Normally I try not to think about the 2007 season too much. Maybe that's the way to go.
- A.F.O.M.G.


2 Comments:
So, A.F.O.M.G. wants to move past 2007. That would require you to, like Hillary said, change. And, like Hillary (and all the other clowns running in the presidential circus), you (and all of us) can make with the verbal good intentions, but at the end of the day, the change isn't going to happen.
The game that bothers me is one that I was at - 6/7/2007, Phils at Big Shea. Good guys up 3-2, top 9, the as yet unbesmirched in 2007 Billy Wagner on the mound, arch-nemesis #2 at the bat. In typical fashion, the game goes to the 10th (Wagner's first BS of 2007, can't expect him to be perfect on the year), Shoenweis implodes, Mets get swept.

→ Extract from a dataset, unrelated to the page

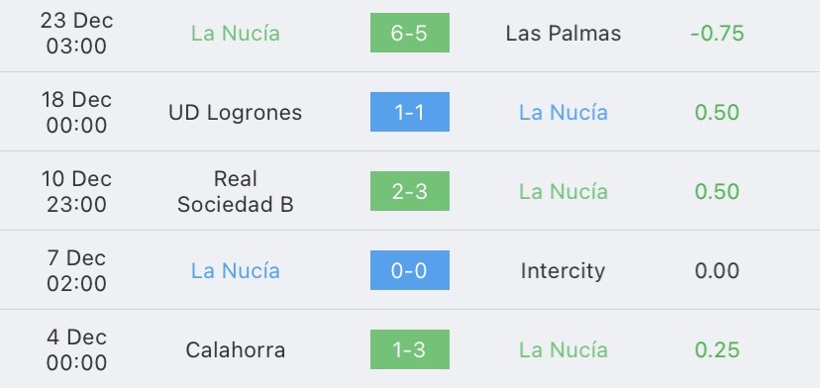This screenshot has height=388, width=820.
Task: Click the 0.00 handicap value
Action: pyautogui.click(x=717, y=271)

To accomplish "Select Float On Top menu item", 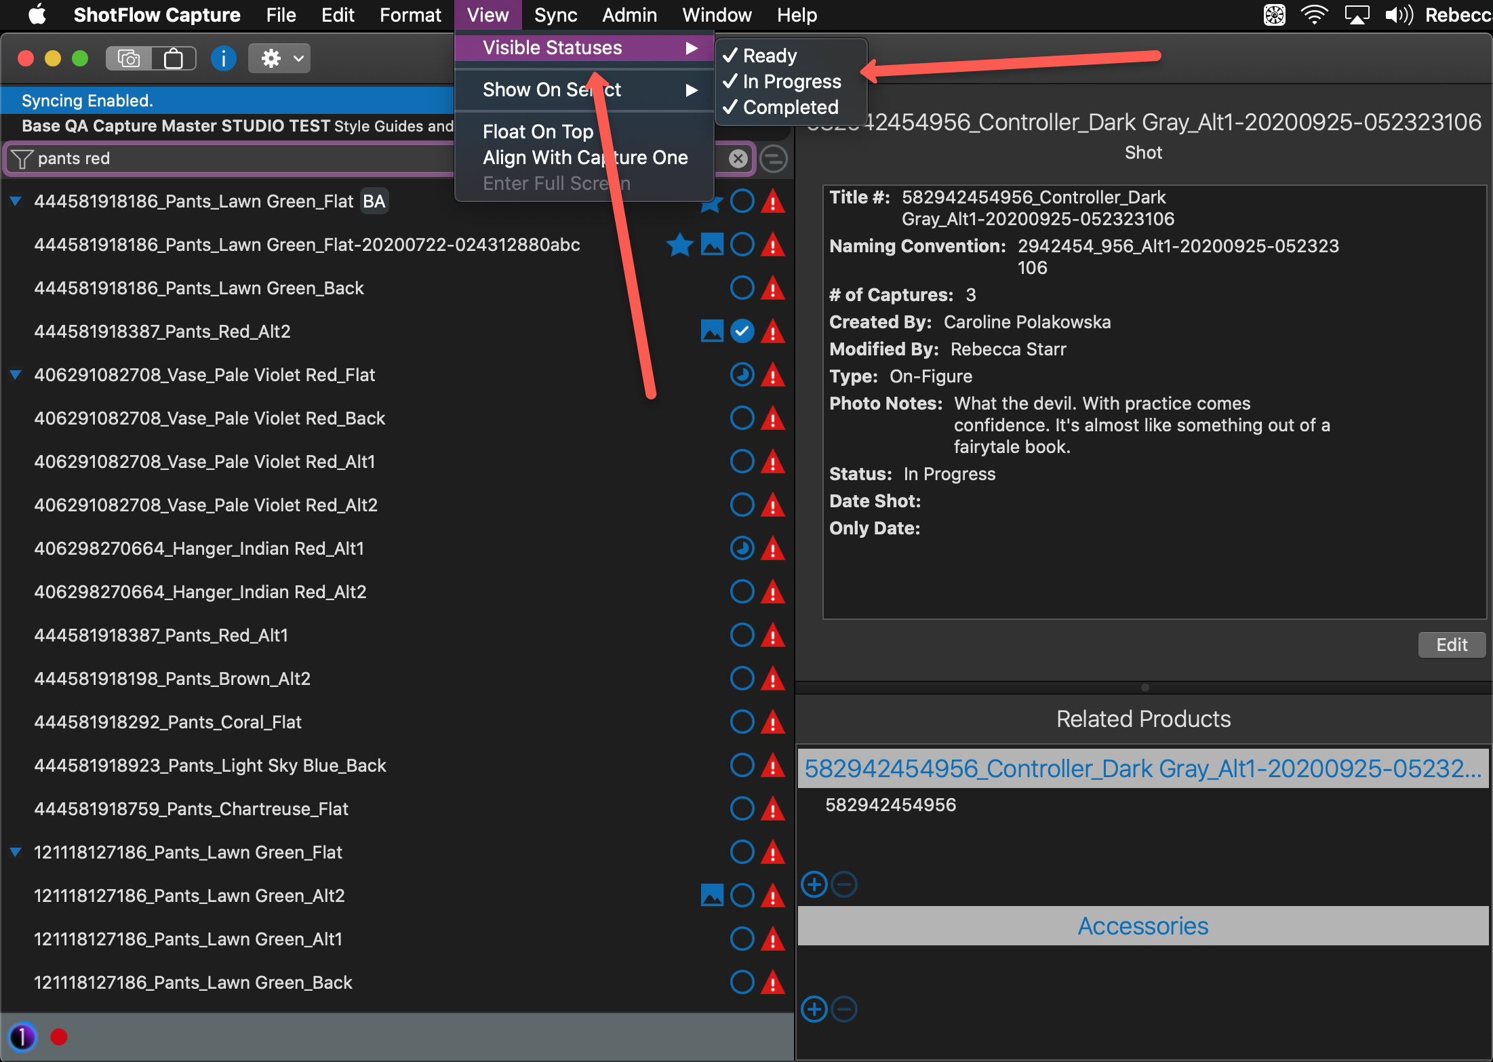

If Wagner gets it done in the 9th, then the Phils come up a game short.
There's only one cure for this malaise, and it's 6 weeks away...
Not to get off the subject of Baseball, but Hillary's use of the phrase "Making Change" makes me picture her standing behind the register at McDonald's wearing a paper hat and counting back $3.93 after someone ordered off the dollar menu and handed her a five. I had to laugh because it's such an way to phrase it.
I just can't wait for the season to get here and we can put the nightmare of 2007 behind us, only to be dredged up during better times as a "remember when?" to put a slump in perspective.